Si le Pouvoir grandit aux dépens des puissants, la plèbe doit être son éternelle alliée. La passion de l’absolutisme doit nécessairement conspirer avec la passion de l’égalité. Ce qu’a fait César en quelques années, la monarchie capétienne a mis 400 ans à l’accomplir mais c’est la même tâche et la même tactique. Des conseillers plébéiens, des soldats plébéiens, des fonctionnaires plébéiens sont les instruments du pouvoir qui se veut absolu. Quel spectacle cette montée des hommes noirs qui dévorent peu à peu la grandeur féodale. Le Pouvoir monarchique n’a pourtant point atteint sa fin logique, répugnant à détruire la noblesse toujours résistante. Lorsque se lèvera la vague démocratique, elle trouvera en Angleterre un Pouvoir tout investi de tranchées aristocratiques, au lieu qu’en France, elle s’emparera tout d’un coup d’un Pouvoir monarchique sans frein : ce qui explique assez la différence des deux démocraties.

CH XI : Le Pouvoir et les croyances

Plus les croyances d’une société sont stables et enracinées, plus les comportements sont prédéterminés, moins le Pouvoir est libre dans son action. Moins une société est évoluée, plus sainte est la Coutume. Chaque peuple en marche vers la civilisation a eu son Livre de Dieu, condition de son progrès. Un Pouvoir qui définit le Bien et le Juste est tout autrement absolu qu’un Pouvoir qui trouve le Bien et le Juste définis par une autorité surnaturelle. La Loi-Commandement reçue d’en haut s’accompagne de lois-règlements faites par les hommes. Une nation peut se passer de toute puissance législative, la jurisprudence ecclésiastique en tenant lieu. Plus les conduites se développent hors d’un conformisme primitif, plus elles donnent lieu à des heurts d’où la nécessité de décisions particulières (judiciaires) ou générales (législatives). Les deux sources du Droit : un Droit Objectif de caractère religieux et un Droit Objectif de caractère utilitaire.
Lorsque nous voyons le Pouvoir faire des lois avec le concours du peuple ou d’une assemblée, nous l’interprétons comme une restriction du Pouvoir. Loin d’entraver une liberté qu’il n’avait point, il permet au contraire à l’activité gouvernementale de s’étendre. On ne fait d’abord que constater la coutume puis on introduit des lois innovatrices présentées comme des retours aux bons usages anciens. La superstition, dit-on, était le soutien de trône et l’offensive rationaliste, donc, ébranle le Pouvoir et pourtant l’ébranlement des croyances du XVIe au XVIIIe s. coïncide avec l’élévation des monarchies absolues. Une fois l’homme déclaré mesure de toutes choses, il n’y a plus ni Vrai, ni Bien, ni Juste, mais seulement des opinions dont le conflit ne peut être tranché que par la force politique. Le siècle du rationalisme est celui des despotes éclairés.

• Travail demandé:
**1.** D'après le texte proposé, quel siècle est celui des despotes éclairés ?
**2.** Recopiez, dans le texte proposé, tout ce qui va de « Lorsque nous voyons » jusqu'à « des despotes éclairés. ».
Le matériel placé ensuite n'est d'aucune utilité ici.

• Matériel recueilli:
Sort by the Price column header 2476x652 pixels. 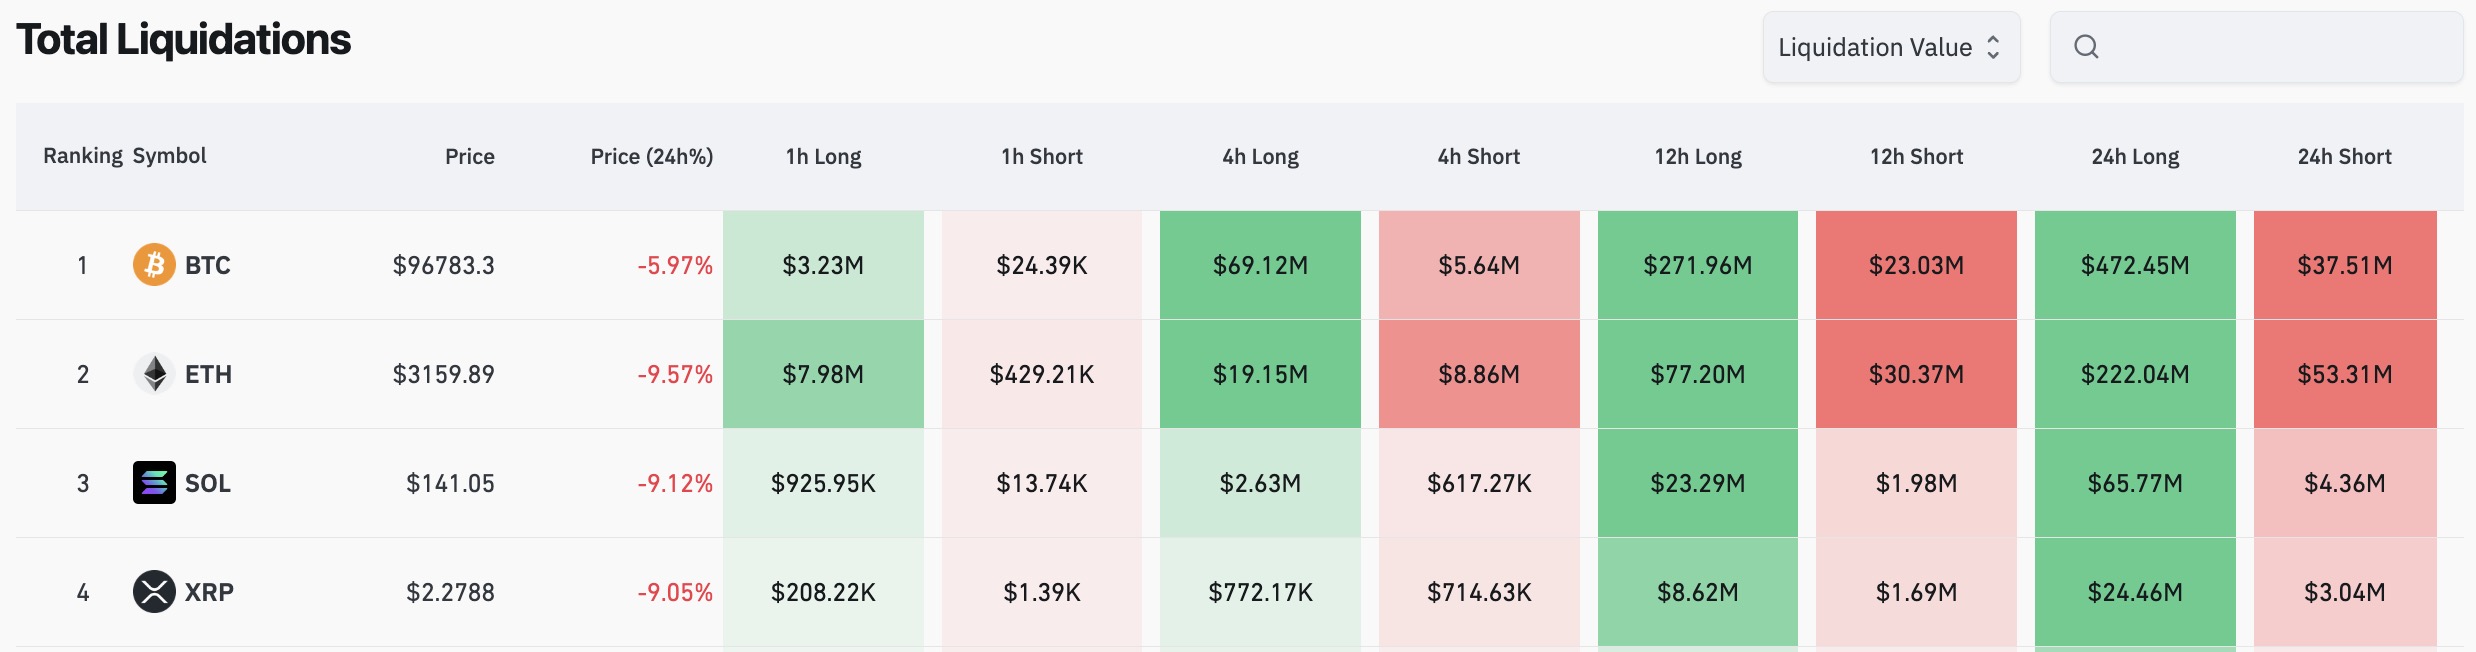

• Réponses successives:
**1.** Le siècle du rationalisme.

**2.**
Lorsque nous voyons le Pouvoir faire des lois avec le concours du peuple ou d’une assemblée, nous l’interprétons comme une restriction du Pouvoir. Loin d’entraver une liberté qu’il n’avait point, il permet au contraire à l’activité gouvernementale de s’étendre. On ne fait d’abord que constater la coutume puis on introduit des lois innovatrices présentées comme des retours aux bons usages anciens. La superstition, dit-on, était le soutien de trône et l’offensive rationaliste, donc, ébranle le Pouvoir et pourtant l’ébranlement des croyances du XVIe au XVIIIe s. coïncide avec l’élévation des monarchies absolues. Une fois l’homme déclaré mesure de toutes choses, il n’y a plus ni Vrai, ni Bien, ni Juste, mais seulement des opinions dont le conflit ne peut être tranché que par la force politique. Le siècle du rationalisme est celui des despotes éclairés.